COVID-19 is having a negative impact on sales for some retailers and is a boon for others.
Chain Store Age conducted a survey online from March 19-22 asking retailers about how the ongoing COVID-19 pandemic is disrupting retail workflows throughout the enterprise. A leading 39% of respondents said it has had a negative impact on sales. However, a combined 38% reported the virus has been a “goldmine” (18%) or created significant uptick (20%).
Here are a few brief thoughts about the deeper implications of these results.
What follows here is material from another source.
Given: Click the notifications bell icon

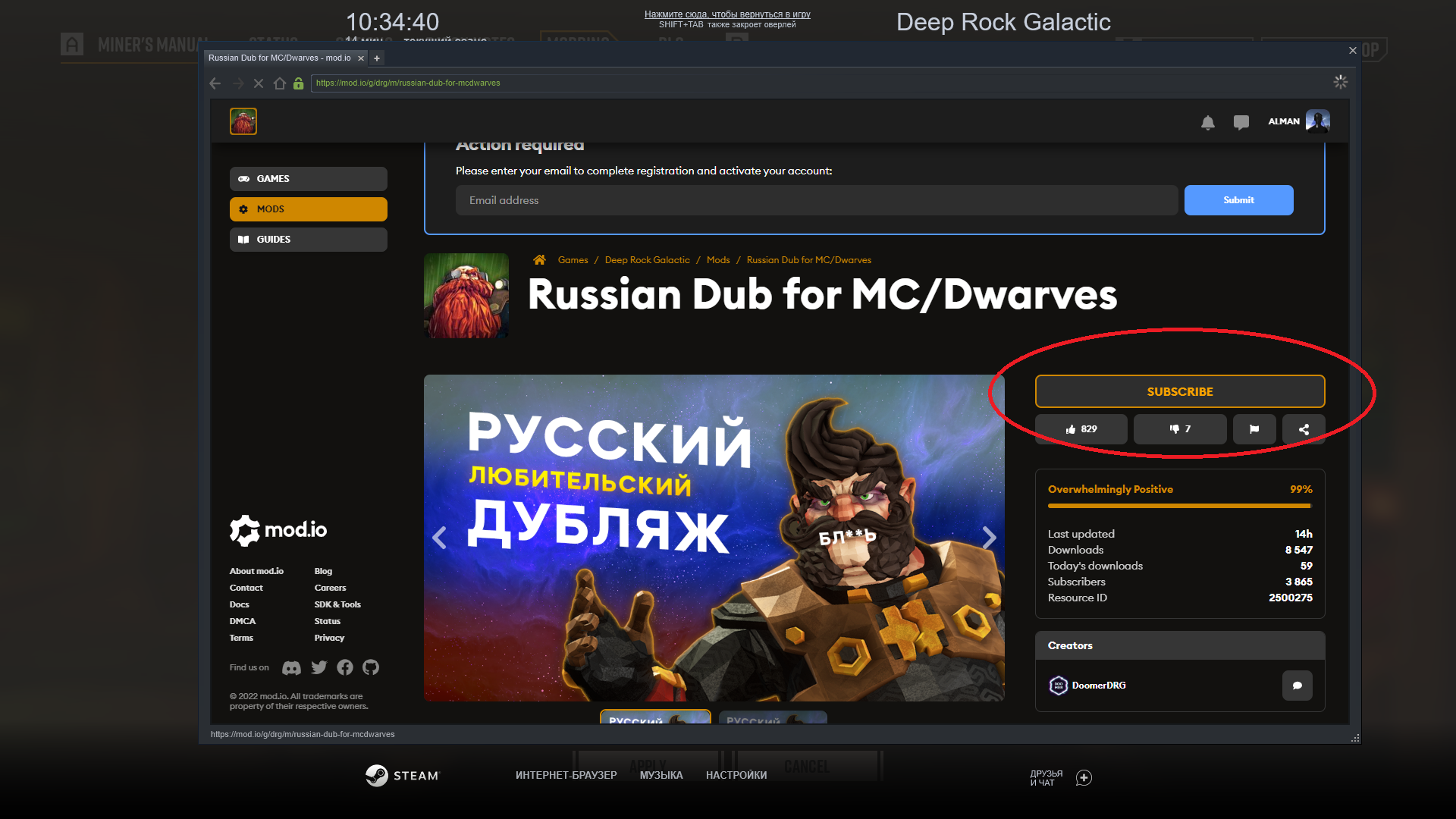Looking at the screenshot, I should click(1208, 122).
COVID-19 is hitting some retailers where it hurts
Sales is the lifeblood of retail. No matter how well a retailer communicates with customers, establishes its brand presence, manages employees, and fulfills inventory, if they cannot sell products through they will fail. Widespread loss of sales indicates that consumers being largely sheltered in their homes creates a fundamental downward shift in shopping behavior.
Digital sales aren’t always making up for lost brick-and-mortar sales
Early indicators suggest consumers who do not want to or are no longer able visit physical stores (which are increasingly closing down due to the pandemic) are doing more shopping online. However, the survey question did not ask retailers to specify how COVID-19 is affecting sales by brick-and-mortar and digital channel. Four in 10 respondents stating the pandemic is having a blanket negative impact on sales suggests consumers are simply putting off purchases or buying fewer items than usual, regardless of channel.
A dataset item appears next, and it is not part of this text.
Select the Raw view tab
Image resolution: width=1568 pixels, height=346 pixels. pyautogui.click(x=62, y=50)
Some retailers are stealing market share
Retailers such as Amazon and major grocery, drugstore, discount and dollar store chains are engaged in hiring booms. Amazon has had to focus fulfillment on certain household items, and chains such as Walmart and Target are reducing store hours to ensure shelves can be stocked. Select retailers, particularly those selling food and household essentials, are seeing a positive sales impact from COVID-19.
What you can do
Retailers who are seeing sales suffer due to COVID-19 need to become as flexible as possible in how consumers can purchase their goods. As traditional brick-and-mortar shopping becomes less of an option, retailers need to heavily invest in omnichannel offerings such as curbside pickup, drive-thru pickup, and on-demand delivery.
A wide variety of third-party platforms are available to help retailers quickly launch or enhance omnichannel sales efforts. Retailers cannot manage the duration or severity of the COVID-19 pandemic, but they can manage their response.